Exercise goal
Give the lines of the material from the line with "is (400, 711)." to the line with "languages is located" as a JSON list of strings, one string per line, leaving out blank lines.
☆ ☆ ☆ ☆ ☆ ☆ ☆
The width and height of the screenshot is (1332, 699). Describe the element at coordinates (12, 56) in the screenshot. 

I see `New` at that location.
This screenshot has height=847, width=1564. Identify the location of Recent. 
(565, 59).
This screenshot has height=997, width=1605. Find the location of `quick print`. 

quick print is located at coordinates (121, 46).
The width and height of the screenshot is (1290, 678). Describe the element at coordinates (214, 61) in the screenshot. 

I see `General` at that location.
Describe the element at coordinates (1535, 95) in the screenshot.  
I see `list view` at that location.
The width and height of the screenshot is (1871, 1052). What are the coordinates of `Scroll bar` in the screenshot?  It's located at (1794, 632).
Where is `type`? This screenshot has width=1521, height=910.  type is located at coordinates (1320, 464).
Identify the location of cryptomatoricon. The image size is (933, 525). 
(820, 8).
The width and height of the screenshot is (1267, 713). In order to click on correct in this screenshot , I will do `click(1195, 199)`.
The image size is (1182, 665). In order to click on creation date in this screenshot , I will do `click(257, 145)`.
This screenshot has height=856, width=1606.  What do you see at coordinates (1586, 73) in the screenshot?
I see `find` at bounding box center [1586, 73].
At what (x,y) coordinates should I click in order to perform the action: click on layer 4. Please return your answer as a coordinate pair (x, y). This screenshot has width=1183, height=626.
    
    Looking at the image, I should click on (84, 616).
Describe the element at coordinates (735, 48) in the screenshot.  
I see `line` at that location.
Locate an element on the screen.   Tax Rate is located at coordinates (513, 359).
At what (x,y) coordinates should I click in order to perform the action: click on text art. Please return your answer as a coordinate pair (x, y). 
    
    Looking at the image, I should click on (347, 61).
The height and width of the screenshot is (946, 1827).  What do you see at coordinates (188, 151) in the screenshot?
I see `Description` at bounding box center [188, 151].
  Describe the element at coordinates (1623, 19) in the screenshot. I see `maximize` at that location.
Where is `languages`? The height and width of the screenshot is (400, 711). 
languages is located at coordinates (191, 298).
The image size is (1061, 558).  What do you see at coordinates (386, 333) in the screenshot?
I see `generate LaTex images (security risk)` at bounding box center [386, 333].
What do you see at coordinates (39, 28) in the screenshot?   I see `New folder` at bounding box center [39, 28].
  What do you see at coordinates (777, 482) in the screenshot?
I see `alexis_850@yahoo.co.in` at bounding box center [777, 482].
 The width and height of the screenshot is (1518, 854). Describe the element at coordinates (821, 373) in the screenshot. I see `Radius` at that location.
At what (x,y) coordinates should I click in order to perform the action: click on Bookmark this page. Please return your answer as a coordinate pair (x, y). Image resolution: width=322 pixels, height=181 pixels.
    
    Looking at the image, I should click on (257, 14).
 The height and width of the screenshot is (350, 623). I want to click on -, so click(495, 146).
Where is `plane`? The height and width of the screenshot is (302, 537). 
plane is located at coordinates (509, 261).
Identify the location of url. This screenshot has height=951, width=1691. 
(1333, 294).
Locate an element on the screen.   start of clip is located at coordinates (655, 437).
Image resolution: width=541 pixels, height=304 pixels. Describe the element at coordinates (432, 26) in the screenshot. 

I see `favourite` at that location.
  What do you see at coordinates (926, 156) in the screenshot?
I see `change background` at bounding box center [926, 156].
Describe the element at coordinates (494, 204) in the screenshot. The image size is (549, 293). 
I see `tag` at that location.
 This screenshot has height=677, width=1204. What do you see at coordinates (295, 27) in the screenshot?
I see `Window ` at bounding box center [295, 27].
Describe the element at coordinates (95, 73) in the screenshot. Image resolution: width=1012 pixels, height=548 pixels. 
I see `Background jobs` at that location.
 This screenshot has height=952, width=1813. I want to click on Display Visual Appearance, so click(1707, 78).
☆ ☆ ☆ ☆ ☆ ☆ ☆
The answer
[
  "Where is `languages`? The height and width of the screenshot is (400, 711). ",
  "languages is located at coordinates (191, 298)."
]